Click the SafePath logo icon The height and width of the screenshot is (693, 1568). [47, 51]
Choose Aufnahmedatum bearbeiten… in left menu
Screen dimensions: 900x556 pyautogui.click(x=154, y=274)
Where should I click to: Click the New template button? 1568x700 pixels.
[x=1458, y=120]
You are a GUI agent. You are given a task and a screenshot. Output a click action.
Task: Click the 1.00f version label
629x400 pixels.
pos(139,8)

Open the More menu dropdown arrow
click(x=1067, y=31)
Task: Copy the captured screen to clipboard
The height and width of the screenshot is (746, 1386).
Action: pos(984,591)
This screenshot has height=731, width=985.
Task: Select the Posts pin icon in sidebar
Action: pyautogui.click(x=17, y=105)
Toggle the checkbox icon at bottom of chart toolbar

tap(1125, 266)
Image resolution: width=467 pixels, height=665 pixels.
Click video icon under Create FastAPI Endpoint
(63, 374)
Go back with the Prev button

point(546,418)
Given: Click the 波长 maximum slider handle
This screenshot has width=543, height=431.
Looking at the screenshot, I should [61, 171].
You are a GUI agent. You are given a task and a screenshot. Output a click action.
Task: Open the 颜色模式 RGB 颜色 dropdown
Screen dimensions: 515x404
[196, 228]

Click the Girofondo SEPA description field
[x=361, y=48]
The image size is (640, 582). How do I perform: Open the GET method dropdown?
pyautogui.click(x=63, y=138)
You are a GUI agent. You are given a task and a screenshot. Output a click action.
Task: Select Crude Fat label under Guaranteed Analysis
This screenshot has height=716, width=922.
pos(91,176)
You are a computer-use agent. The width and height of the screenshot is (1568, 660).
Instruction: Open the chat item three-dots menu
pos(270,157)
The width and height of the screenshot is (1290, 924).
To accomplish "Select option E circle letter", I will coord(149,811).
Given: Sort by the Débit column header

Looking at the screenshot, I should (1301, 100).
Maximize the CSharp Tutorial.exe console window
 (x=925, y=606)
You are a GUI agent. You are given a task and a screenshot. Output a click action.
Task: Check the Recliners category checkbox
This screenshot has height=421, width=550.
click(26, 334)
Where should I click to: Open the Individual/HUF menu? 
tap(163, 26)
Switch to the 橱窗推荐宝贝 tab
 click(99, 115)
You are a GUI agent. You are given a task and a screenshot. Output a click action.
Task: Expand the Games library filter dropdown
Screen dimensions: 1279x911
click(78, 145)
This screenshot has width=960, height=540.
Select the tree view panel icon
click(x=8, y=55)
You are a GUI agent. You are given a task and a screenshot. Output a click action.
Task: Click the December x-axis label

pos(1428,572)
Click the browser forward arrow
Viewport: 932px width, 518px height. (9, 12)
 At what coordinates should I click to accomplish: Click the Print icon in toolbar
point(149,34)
---*---
**EXERCISE OBJECTIVE:** Set down exactly the lines above, from the one containing "This screenshot has width=960, height=540." to the final line of the material, with both ends kept and no other lines.

**RESULT:**
This screenshot has width=960, height=540.
Select the tree view panel icon
click(x=8, y=55)
You are a GUI agent. You are given a task and a screenshot. Output a click action.
Task: Click the December x-axis label

pos(1428,572)
Click the browser forward arrow
Viewport: 932px width, 518px height. (9, 12)
 At what coordinates should I click to accomplish: Click the Print icon in toolbar
point(149,34)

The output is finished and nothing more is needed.